A Clayton County jury found Jonathan Bun guilty of murder Friday in the killing of a sheriff's deputy last summer.
Of 18 charges, the jury found Bun guilty of 14 counts including malice murder, felony murder, aggravated assault of a peace officer, aggravated assault and possession of a firearm during the commission of a crime.
The family of slain Clayton Sheriff's Deputy Richard "Rick" Daly released a collective sigh when the jury foreman read the first verdict of "guilty, and the deputy's adult children Toby Daly and Amber Wright clutched their mother Cheryl Daly's hand.
"Words don't explain what this feels like," said Toby Daly, a deputy with the Henry County Sheriff's Office. "This will never make us whole, but there is a heavy weight lifted off our shoulders."
Clayton County Sheriff Kem Kimbrough said he hoped the verdicts would help the Daly family and the law enforcement community take another step toward healing.
"This is a message that we're not going to tolerate" violence against law enforcement, he said. Offenders who attack police officers "will be brought to justice, and the justice system will prevail."
Clayton Chief Assistant District Attorney Erman Tanjuatco, who was part of the prosecution team, said his office made the case a priority, and he was glad it could get a guilty verdict in just over nine months.

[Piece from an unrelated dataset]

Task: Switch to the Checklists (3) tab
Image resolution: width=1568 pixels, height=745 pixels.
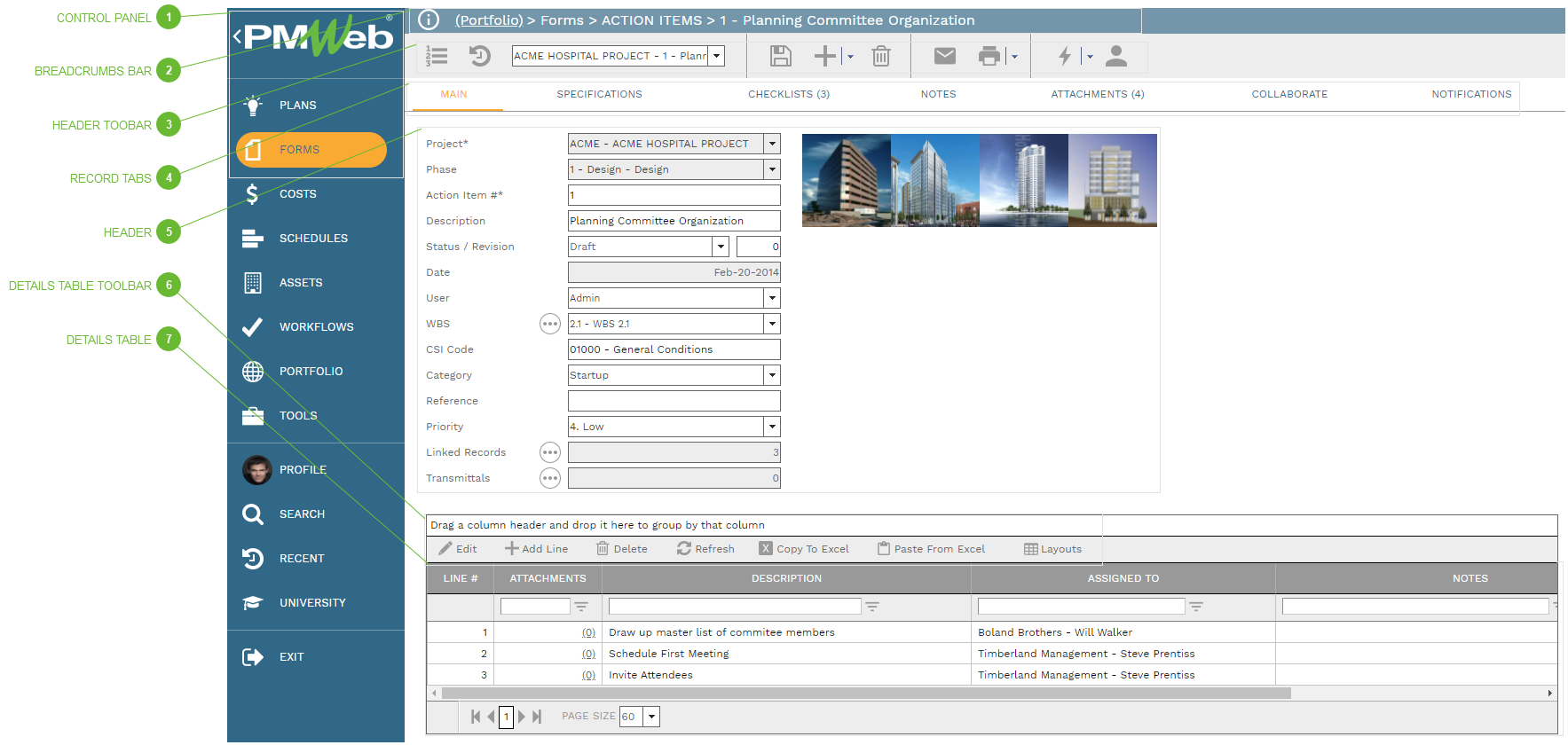Action: tap(788, 94)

Daly was killed attempting to serve an arrest warrant on Bun last July 20.
Tanjuatco referred to the jury when he said Clayton County citizens played a major part in winning the verdict.
"It's important that this shows that the community values the law enforcement officers who put their lives on the line everyday," he said.
At a sentencing hearing scheduled for June 1, Tanjuatco said prosecutors would seek the maximum penalty of life without parole, plus 70 years, for the 17-year-old Bun.
In closing arguments earlier in the day, prosecutors noted that Bun’s testimony Thursday conflicted with the evidence.
"The conflict that you saw came from that lying coward over there,” Tanjuatco told the jury, pointing at Bun. “He even told you he was lying.”
Defense attorney Lloyd Matthews said his client shot and killed Daly in self-defense. The lawyer questioned witnesses' accounts of Daly’s encounter with Bun on July 20, 2011.
Matthews asked the jury to consider only one of the 18 counts against his client -- theft by receiving a stolen gun, the one used to shoot Daly -- accusing prosecutors and witnesses of manufacturing testimony about Bun trying to shoot other deputies.
“They’re calling my client a lying coward,” Matthews told jurors. “But there were other lies told.”
Besides Daly's death, Bun was charged with attempting to shoot other deputies working with Daly that day.
Matthews said those deputies were in no danger after Bun shot Daly.
“They are exaggerating the threat" to the other deputies, Matthews said. Two of the deputies never even left their vehicle, he said.
Fugitive squad deputies initiated the traffic stop that led to Daly’s encounter with Bun. The deputies were riding in an unmarked truck when they began following the car Bun was riding in.
Bun told the jury on Thursday that he was "paranoid" when he noticed the truck following him and the driver, and took out his gun intent on protecting them.
Matthews told the jury his client didn’t recognize Daly was a law enforcement officer when Daly approached the car, and Bun reacted instinctively.
“He felt he was threatened,” Matthews said. “He had a gun in his lap, he said it happened quickly and a person came up on the car with a gun. You can very easily make an inference that he acted in self-defense.”
But prosecutors said Bun acted with criminal intent when he stepped from the car, shot Daly once in the shoulder, then pushed the deputy to the ground and shot again.
“The whole notion that he thought an enemy was after him is a farce,” Clayton Assistant District Attorney Lelaine Briones said as she summarized the prosecution’s case. “The defendant knew he was wanted and chose to do whatever he had to do to anyone who got in his way.
From the stand Thursday, Bun said that “85 percent of what I said was a lie” in a videotaped interview recorded after the shooting and replayed for jurors Friday.
Briones told jurors that likely, 100 percent of Bun'swords were untrue, challenging his assertion that he reacted instinctively to Daly approaching the car.
“He laid in wait for Deputy Daly,” she said. “From the moment that car stopped, he prepared to shoot and murder Deputy Daly.”
Matthews wondered aloud if a different strategy for approaching Bun on the day of the shooting might have saved Daly’s life.
“If you believe the [wanted signs], this is somebody who was armed and dangerous,” Matthews said. “Daly shouldn’t have been sent there to be ambushed.”
He said the lead fugitive investigator should not have let Daly approach Bun alone.
“They should’ve surrounded the car and gotten somebody on a bullhorn to order him out of the car,” Matthews said. “If they did it that way, Deputy Daly would still be alive.”